2. Active devices-by real-time control of external or internal release regulator
1.PASSIVE DEVICES
 Drug released by pure diffusion.
 No internal, external or osmotic pressure is applied.
 Don't require the application of stimulus.
 Drug release rate is preset by carrier design.
Working of Polymeric microchip
 This would be advantageous for long-term treatment of conditions requiring pulsatile drug release.
 The main body of the device is composed of a reservoir containing substrate that is fabricated from a degradable polymer.
 drug-containing reservoirs are covered with degradable membranes.
 Chemicals from the reservoirs can be released at different times on the basis of the characteristics of the reservoir membranes that affect their degradation rate.

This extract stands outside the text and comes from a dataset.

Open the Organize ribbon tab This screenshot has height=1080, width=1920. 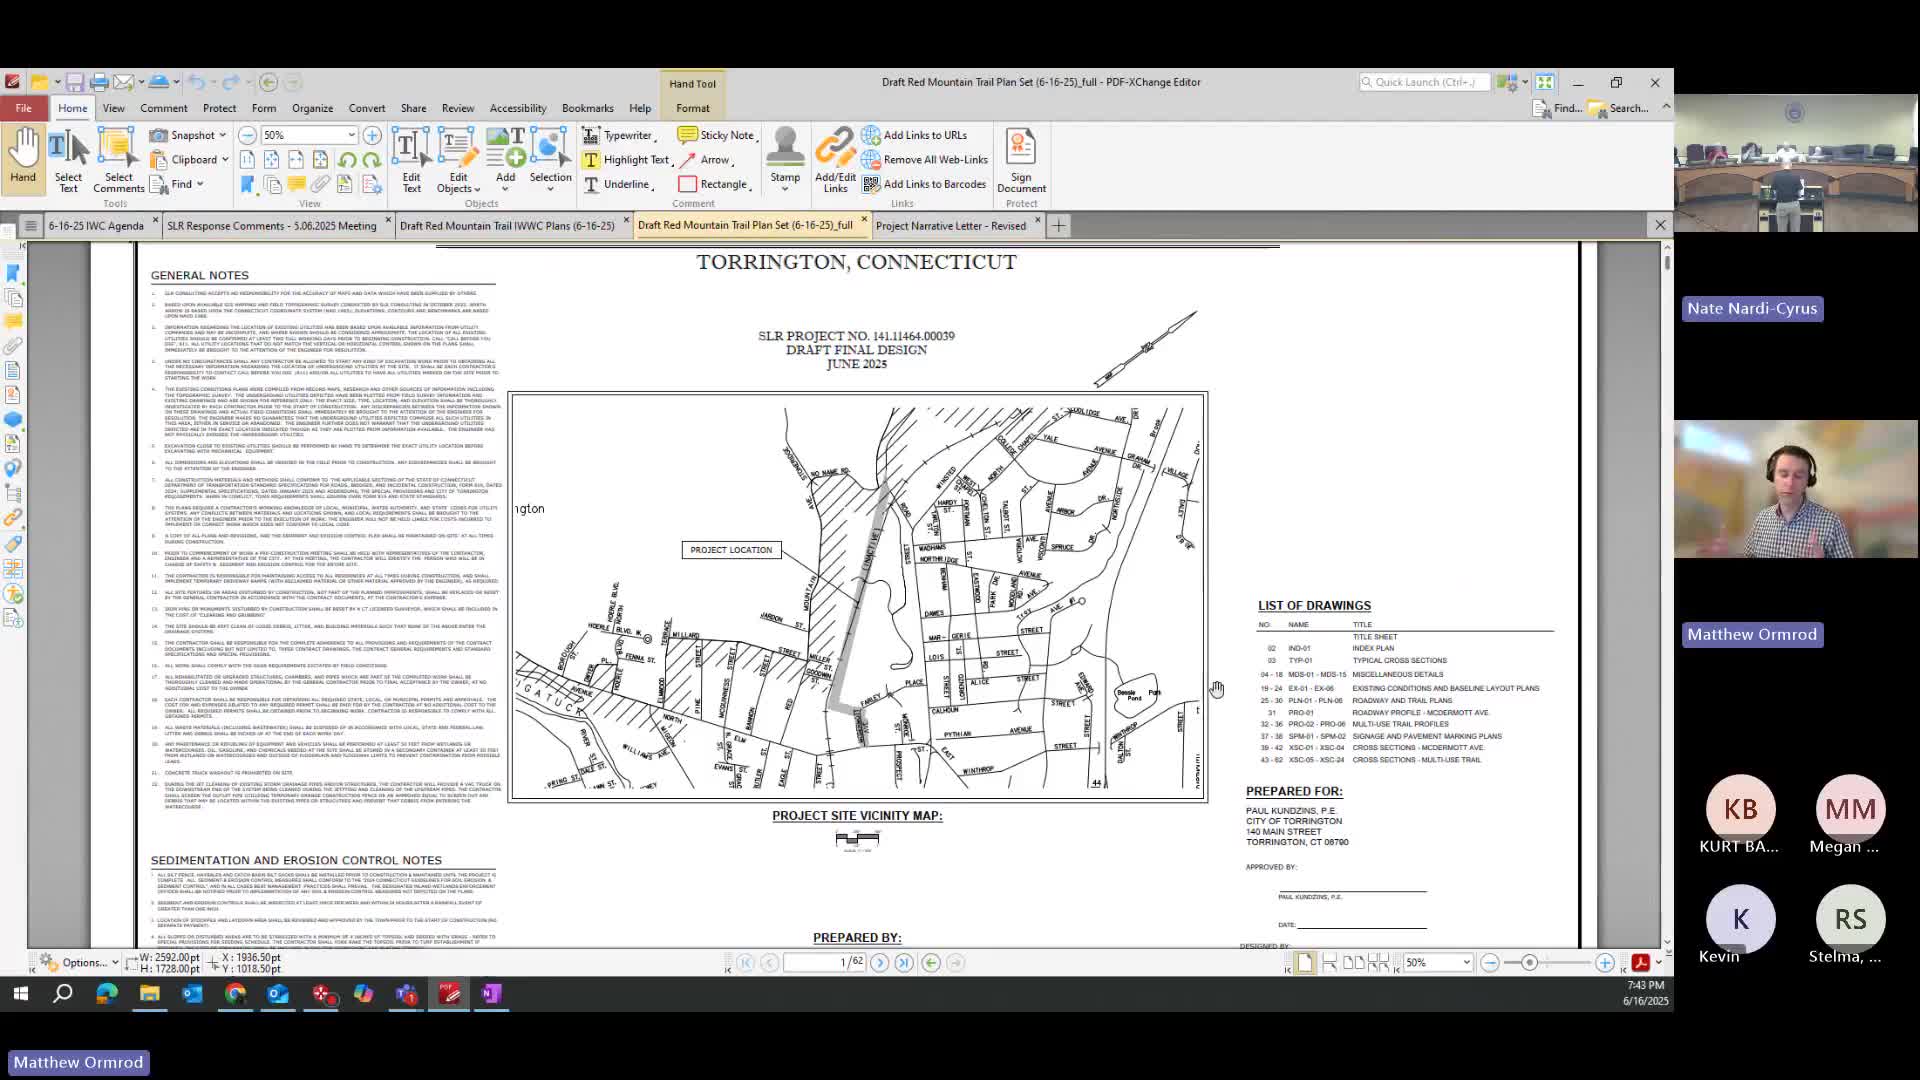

 By varying the size and polymer composition of the microchip, the number and volume of the reservoirs, and the composition of the membranes, these devices could offer the opportunity to tailor specific release times of chemicals.
 This enabling the construction of complex release profiles that provide both pulsatile and continuous release of different drugs or chemicals.
2.ACTIVE DEVICES
 The release of drug from active devices is not purely by diffusion but by controllable pressure.
 Application of stimulus is required.
 Active microchips could provide more flexibility for the drug administration or control of release rate.